Побродив по Плаке, старому городу у подножия Акрополя, по его витиеватым узеньким улочкам с множеством таверн, кафе, лавочек, которые ломятся от языческого изобилия, под вечер, когда Море стало золотисто-оливковым, мы сели за столик в маленьком открытом кафе.
— Я вот чему за границей всякий раз удивляюсь, — сказал Ульянов. — Улыбаются люди друг Другу. Незнакомым прохожим. А если чувствуют на себе внимательный взгляд, то улыбаются ещё более приветливо. Могут даже поинтересоваться, не помочь ли чем…
— А у нас в лучшем случае: что зенки вылупил? — подхватила тему Алла Петровна. — Чего пялишься?.. Но смешно от тебя, Миша, про улыбки прохожим слышать.
— Да уж, пап! — согласилась Елена. — Даже здесь ты мрачнее тучи.
— Нет, — возразила тёща, — справедливости Ради скажу: здесь — не мрачнее.
Мы взяли по стаканчику холодной рицины (дешевле пива). Ульянов — бутылочку минеральной воды. Звучала негромкая, ритмичная, зажигающая, но и раскрывающая, размягчающая душу греческая музыка, зовущая за ослепительный, в дугу выгнутый горизонт Эгейского моря то ли на поиски золотого руна, то ли на остров богини Калипсо, а может быть, и в пещеру к циклопу Полифему.
* * *
— …Михаил Александрович, — пытал я его поздно вечером, когда мы вдвоём сидели на офицерской палубе в шезлонгах и глядели на звёзды, — вам Сталина никогда не предлагали сыграть?
— Я же не грузин. Да и какой из меня Сталин? Но в принципе играл и Сталина. Кого я только не играл.
— Но Ричард Третий из вас весьма даже… конкретный. Аж мурашки по коже, помню. Хотя вы и не англичанин, насколько я знаю.
— Не англичанин, — согласился Ульянов.
— Кто ваши предки?
— Сейчас, здесь будем говорить?
— А когда? Где поговорить о корнях, о детстве, коли не здесь, в стране «прекрасного детства человечества»?

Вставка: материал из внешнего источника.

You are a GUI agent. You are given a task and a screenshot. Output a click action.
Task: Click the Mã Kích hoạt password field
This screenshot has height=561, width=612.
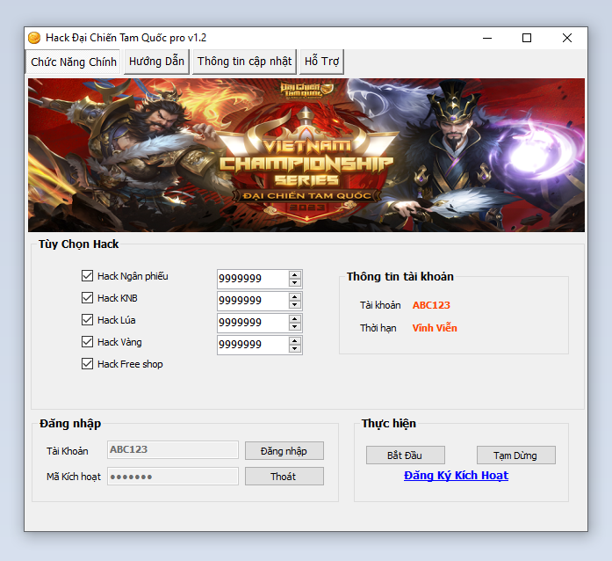[x=172, y=476]
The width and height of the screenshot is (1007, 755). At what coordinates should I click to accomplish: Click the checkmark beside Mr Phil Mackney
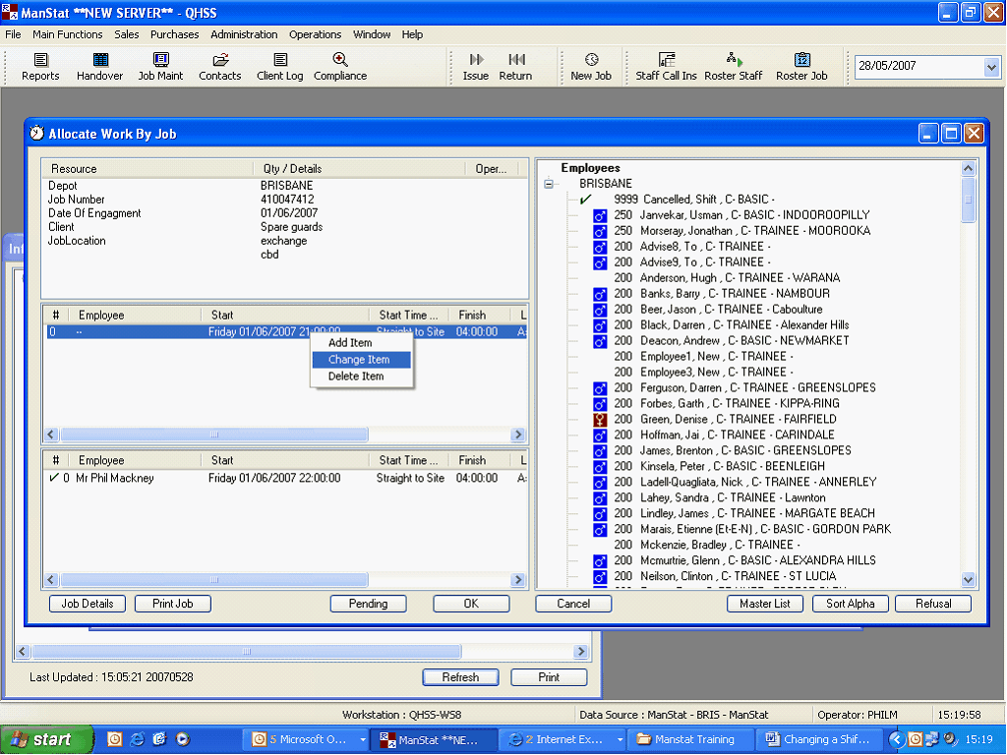click(x=54, y=479)
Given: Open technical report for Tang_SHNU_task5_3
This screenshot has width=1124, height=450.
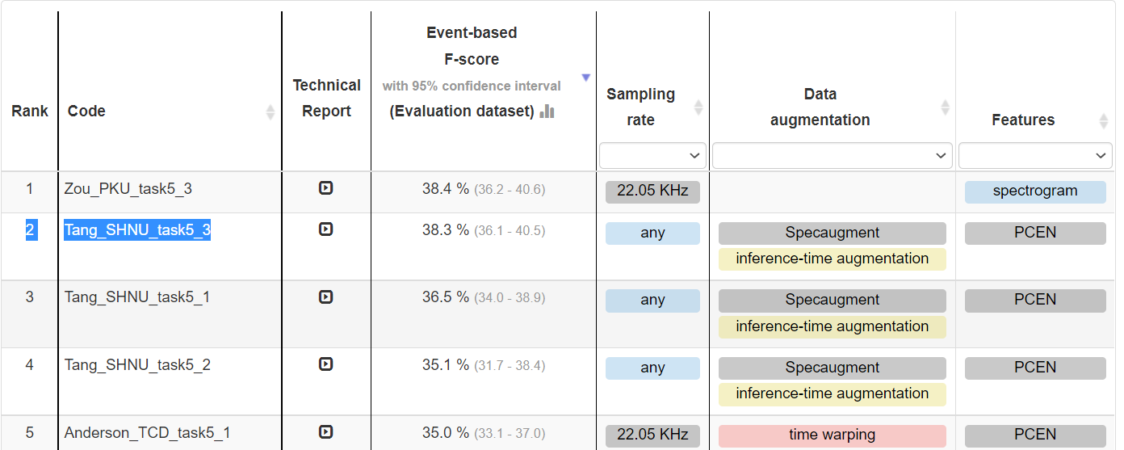Looking at the screenshot, I should point(325,229).
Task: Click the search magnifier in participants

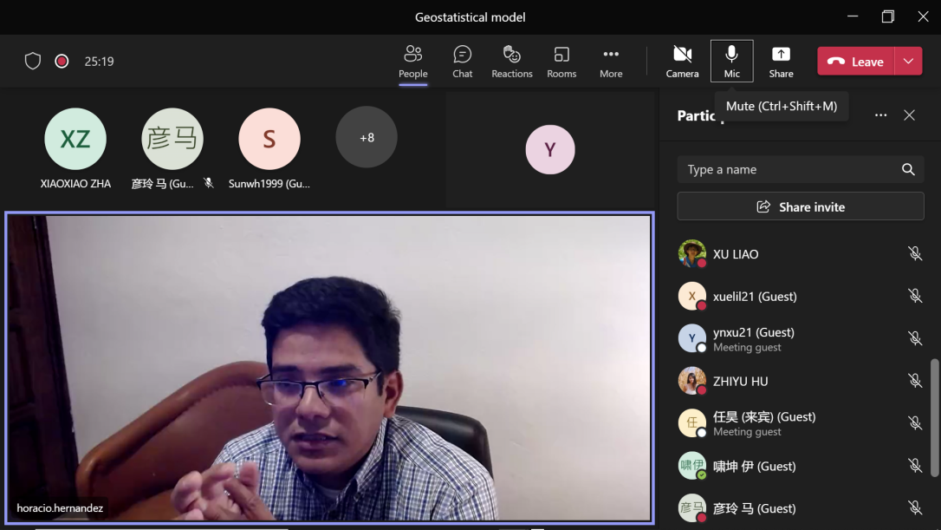Action: point(908,170)
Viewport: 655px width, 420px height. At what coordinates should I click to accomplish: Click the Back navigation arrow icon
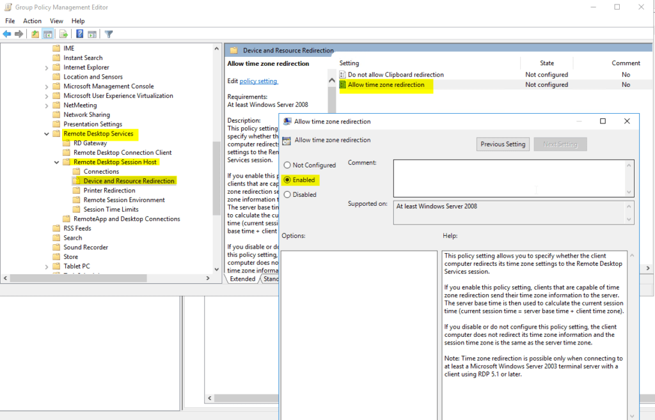pyautogui.click(x=7, y=33)
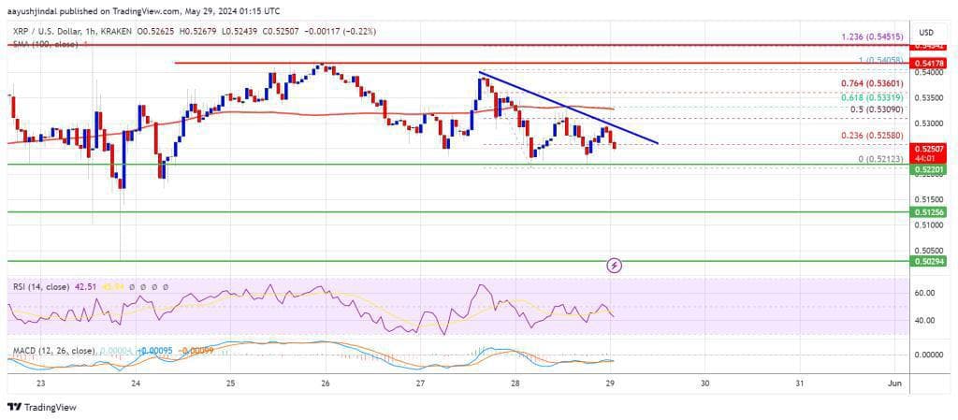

Огни Греции между тем уже едва мерцали на горизонте в маслянистых фосфоресцирующих волнах за бортом. Тянулся через всё небо, от края до края, Млечный Путь. Спускался в воду парашютом Волопас. Сверкала в центре незамкнутого венца Северной Короны звезда Гемма. И будто плыл по горизонту Лебедь с яркой звездой Денеб на вершине.
— У нас в Сибири бывает столько звёзд, когда мороз, — сказал Ульянов. И замолчал, как всегда.
— Не хотите говорить? — в который раз въелся я.
— Ты как на допросе: будешь говорить или нет?!. У меня-то детство совсем не прекрасное было.
— Горькое, как у Горького?
— Обыкновенное. Стеснительным был. Домашние, ты знаешь, говорят, что я — это всегда нельзя, неудобно, нет…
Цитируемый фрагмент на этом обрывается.